"El abrazo partido", notas del director Daniel Burman
En mis anteriores películas, el único momento donde sentía que esto se parecía a un trabajo, era cuando llegaba el momento de tener que hablar con los actores. (Ahora a la distancia creo que les tenía miedo). En cambio, en esta película ese temor devino en un placer extraordinario.
La construcción del universo de la galeria me obligó a tener muy claro desde un principio quien era quien, y definir a los personajes no por oposición, si no tratando de contar sus individualidades de manera muy austere: pequeños gestos, una palabra, la manera de palpar un rollo de telas… etc
Lo que sucede en realidad es que todos los habitantes de la galería me resultan familiares, casi viejos amigos.

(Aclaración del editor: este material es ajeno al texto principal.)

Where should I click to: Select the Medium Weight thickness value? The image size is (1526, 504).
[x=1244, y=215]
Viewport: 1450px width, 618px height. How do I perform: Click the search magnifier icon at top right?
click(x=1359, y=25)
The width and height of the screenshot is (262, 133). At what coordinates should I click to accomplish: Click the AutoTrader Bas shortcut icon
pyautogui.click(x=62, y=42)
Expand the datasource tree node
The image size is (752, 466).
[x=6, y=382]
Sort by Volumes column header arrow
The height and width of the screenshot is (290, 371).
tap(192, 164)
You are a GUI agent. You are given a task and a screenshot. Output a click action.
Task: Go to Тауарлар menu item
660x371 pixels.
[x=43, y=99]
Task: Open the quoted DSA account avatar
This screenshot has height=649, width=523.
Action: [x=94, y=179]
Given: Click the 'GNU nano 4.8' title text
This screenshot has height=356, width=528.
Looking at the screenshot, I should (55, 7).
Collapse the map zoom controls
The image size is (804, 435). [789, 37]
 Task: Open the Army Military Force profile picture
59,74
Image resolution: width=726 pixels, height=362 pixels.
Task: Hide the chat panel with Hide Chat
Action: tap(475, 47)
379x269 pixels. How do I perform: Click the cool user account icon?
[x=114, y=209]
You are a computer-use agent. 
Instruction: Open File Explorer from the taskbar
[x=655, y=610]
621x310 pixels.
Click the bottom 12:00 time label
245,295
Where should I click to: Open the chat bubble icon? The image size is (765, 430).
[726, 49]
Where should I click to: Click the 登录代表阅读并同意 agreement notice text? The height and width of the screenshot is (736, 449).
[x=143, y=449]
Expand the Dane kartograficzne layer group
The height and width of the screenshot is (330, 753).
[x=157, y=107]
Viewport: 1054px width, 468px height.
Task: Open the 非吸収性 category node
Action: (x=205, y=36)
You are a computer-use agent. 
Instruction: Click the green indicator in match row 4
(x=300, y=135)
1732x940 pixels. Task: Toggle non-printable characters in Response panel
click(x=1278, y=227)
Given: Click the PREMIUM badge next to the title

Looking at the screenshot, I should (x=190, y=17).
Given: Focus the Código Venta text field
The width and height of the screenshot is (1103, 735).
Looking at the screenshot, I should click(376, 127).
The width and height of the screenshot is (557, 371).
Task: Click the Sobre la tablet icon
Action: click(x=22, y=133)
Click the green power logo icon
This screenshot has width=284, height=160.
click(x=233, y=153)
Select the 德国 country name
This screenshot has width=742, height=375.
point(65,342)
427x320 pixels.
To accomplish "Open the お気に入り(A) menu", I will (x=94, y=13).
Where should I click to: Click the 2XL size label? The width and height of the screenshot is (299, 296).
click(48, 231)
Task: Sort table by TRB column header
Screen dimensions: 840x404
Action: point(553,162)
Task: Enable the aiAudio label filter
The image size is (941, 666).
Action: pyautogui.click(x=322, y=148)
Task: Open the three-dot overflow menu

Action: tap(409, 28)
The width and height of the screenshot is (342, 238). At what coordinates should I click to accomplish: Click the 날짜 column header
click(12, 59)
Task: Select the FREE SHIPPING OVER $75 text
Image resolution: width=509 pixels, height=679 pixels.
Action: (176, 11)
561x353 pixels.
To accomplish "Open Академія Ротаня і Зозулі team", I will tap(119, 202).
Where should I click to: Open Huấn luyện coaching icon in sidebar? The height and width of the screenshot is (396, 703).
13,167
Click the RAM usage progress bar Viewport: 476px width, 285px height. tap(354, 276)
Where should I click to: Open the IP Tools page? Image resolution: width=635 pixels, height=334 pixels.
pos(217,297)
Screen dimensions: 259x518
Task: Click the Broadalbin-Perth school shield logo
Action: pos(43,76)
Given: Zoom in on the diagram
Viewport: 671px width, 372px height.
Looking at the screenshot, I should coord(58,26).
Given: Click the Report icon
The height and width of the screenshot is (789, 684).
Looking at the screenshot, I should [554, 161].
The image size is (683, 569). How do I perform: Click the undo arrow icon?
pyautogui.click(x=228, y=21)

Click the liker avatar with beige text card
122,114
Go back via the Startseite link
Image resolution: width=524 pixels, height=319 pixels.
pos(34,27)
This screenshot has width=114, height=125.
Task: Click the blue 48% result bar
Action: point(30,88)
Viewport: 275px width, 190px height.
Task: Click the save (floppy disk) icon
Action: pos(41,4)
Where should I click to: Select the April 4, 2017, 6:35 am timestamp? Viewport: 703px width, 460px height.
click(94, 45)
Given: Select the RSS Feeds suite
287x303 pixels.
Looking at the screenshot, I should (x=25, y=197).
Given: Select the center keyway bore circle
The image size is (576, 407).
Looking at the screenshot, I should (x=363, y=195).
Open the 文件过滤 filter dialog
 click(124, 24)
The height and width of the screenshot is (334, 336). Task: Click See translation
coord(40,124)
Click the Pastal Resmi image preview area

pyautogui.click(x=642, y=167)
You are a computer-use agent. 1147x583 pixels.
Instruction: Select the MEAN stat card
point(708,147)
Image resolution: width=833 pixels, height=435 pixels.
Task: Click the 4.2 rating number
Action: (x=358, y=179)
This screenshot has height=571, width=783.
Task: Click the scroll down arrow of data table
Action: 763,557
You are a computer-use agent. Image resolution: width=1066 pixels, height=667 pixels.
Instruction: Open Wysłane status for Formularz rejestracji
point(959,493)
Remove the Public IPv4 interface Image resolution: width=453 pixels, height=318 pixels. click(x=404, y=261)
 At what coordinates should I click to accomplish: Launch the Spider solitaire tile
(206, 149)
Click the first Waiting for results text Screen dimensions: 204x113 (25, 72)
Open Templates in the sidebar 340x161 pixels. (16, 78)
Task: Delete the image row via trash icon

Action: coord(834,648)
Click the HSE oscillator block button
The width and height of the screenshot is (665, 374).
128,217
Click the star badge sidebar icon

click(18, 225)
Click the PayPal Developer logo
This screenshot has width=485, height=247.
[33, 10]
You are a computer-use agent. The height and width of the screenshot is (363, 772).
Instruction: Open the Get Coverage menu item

En mi niñez y adolescencia transcurridos en el barrio del Once siempre fui espectador de aquellas historias y personajes extraordiarios que se esconden a traves de la aparente monotonia del mundo comercial.
Para algunos pueden pasar desapercibidos por el frenesí de los empleados llevando y trayendo cosas y los clientes esperando que llegue un descuento, pero detrás de los mostradores siempre encontré señales que advertían universos muy ricos en historias maquillados de mediocridad para mantenerse ocultos.